Concerns about UV cross-linking were laid to rest in 2003 when the first CLIP experiments showed that the block of RT following UV cross-linking was itself inefficient, such that irradiated samples could, following proteinase K treatment, be reverse-transcribed and PCR-amplified, and products from the cross-linked RNA sequenced. The CLIP protocols established at that time form the basis, with some modifications, for the methods described in this introduction. However, the potential for a partial blockade of RT continues to generate some concern and has driven the development of alternative CLIP protocols (iCLIP) (Konig et al. 2010). Fortunately, this issue has not proven to be a barrier to identifying bound RNA fragments; the “standard” UV protocols described below are able to generate millions of unique RNA sequences (tags) cross-linked to many different RNA-binding proteins (RNABPs). Indeed, there are even advantages to the problems that RT encounters at sites of cross-linking: errors or partial RT arrest at cross-linking sites has been exploited to map the exact sites of RNA–protein interaction (see below) (Ule et al. 2005; Granneman et al. 2009; Hafner et al. 2010; Konig et al. 2010; Zhang et al. 2010; Zhang and Darnell 2011).
RNA CLIP using UV cross-linking offers distinct advantages over standard DNA ChIP using formaldehyde cross-linking. CLIP has the potential for higher temporal and spatial resolution because UV irradiation generates cross-linking only when the interaction between protein and nucleic acid is direct (within a bond length). This greater specificity of CLIP, discussed below, provides an important contrast to formaldehyde cross-linking, in which large protein–nucleic acid and protein–protein complexes become cross-linked.

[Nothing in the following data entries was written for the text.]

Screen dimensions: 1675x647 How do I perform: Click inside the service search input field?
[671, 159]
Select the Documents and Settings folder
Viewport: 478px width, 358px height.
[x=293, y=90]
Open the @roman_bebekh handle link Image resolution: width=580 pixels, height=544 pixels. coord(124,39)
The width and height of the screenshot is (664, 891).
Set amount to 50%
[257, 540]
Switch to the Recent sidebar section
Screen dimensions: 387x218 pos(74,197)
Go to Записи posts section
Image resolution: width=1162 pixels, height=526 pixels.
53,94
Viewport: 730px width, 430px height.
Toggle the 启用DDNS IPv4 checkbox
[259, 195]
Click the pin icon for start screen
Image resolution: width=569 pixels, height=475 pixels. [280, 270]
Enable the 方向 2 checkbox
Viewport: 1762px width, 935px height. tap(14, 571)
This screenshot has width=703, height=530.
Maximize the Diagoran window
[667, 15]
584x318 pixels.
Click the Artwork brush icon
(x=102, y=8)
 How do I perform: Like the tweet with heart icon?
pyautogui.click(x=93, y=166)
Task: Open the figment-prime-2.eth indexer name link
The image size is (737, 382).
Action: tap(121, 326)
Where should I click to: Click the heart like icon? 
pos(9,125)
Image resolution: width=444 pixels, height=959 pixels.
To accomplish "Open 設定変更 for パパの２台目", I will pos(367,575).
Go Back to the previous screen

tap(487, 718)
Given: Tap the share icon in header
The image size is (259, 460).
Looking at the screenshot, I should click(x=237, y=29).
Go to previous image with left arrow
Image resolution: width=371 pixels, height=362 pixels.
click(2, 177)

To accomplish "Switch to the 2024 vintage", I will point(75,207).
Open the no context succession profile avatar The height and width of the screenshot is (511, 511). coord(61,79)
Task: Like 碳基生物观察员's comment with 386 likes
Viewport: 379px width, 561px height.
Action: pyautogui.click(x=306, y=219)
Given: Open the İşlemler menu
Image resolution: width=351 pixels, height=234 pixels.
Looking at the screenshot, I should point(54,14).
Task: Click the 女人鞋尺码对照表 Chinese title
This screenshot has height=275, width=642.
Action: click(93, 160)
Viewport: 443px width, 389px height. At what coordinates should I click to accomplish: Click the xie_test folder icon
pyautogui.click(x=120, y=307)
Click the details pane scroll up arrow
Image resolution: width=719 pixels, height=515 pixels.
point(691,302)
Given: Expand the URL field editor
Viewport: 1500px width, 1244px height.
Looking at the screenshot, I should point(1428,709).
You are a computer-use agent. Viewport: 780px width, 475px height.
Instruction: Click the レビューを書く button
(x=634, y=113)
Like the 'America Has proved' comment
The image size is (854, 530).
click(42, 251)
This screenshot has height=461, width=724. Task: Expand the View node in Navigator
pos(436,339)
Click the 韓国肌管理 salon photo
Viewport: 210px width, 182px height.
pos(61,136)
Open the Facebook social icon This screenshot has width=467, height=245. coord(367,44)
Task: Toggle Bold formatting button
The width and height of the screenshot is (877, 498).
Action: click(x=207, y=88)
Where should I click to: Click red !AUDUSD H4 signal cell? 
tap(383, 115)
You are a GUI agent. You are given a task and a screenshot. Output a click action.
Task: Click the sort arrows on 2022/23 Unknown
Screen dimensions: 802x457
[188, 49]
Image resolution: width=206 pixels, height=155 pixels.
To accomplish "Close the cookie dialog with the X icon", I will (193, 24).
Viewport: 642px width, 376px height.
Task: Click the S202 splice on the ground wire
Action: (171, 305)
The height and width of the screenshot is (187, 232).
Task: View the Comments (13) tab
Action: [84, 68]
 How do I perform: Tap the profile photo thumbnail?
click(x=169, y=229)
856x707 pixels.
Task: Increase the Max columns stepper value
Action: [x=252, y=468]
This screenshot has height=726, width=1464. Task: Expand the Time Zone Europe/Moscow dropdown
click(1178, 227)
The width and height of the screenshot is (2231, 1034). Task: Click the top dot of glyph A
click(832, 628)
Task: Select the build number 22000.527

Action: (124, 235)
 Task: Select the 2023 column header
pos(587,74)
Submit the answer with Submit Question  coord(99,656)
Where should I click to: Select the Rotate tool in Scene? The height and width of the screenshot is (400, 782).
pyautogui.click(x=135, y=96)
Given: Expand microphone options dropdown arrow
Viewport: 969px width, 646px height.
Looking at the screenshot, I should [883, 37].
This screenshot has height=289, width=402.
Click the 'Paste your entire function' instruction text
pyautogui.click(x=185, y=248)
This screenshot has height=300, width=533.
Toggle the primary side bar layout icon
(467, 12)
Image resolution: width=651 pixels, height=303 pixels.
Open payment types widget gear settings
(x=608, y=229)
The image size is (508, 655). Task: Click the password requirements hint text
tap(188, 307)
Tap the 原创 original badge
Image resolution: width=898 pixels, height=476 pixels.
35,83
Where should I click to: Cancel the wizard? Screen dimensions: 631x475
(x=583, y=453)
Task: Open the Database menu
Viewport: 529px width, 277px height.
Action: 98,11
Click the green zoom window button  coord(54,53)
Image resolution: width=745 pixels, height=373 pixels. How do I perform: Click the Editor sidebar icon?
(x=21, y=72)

Because UV cross-linking “freezes” RNA–protein interactions by generating a covalent bond, CLIP creates a snapshot of binding unaffected by later processing steps. This is a considerable advantage over methods that lack a cross-linking step, including the most common alternative, RNP immunoprecipitation (RIP). Critically, CLIP also identifies protein-binding sites within individual RNA molecules. When combined with high-throughput sequencing of cross-linked RNAs, CLIP generates genome-wide maps of protein–RNA-binding sites. Furthermore, HITS-CLIP has the capacity to generate predictive regulatory models for several RNA-binding proteins (Darnell 2010; Licatalosi and Darnell 2010; Darnell et al. 2011), including those involving multiple RNA–protein interactions, for example, those in Argonaute miRNA–mRNA complexes (Chi et al. 2009; Hafner et al. 2010; Zisoulis et al. 2010; Leung et al. 2011). HITS-CLIP offers the investigator an opportunity to integrate the activity of regulatory RNABPs with small RNA regulatory networks (see Box 1 and Box 2).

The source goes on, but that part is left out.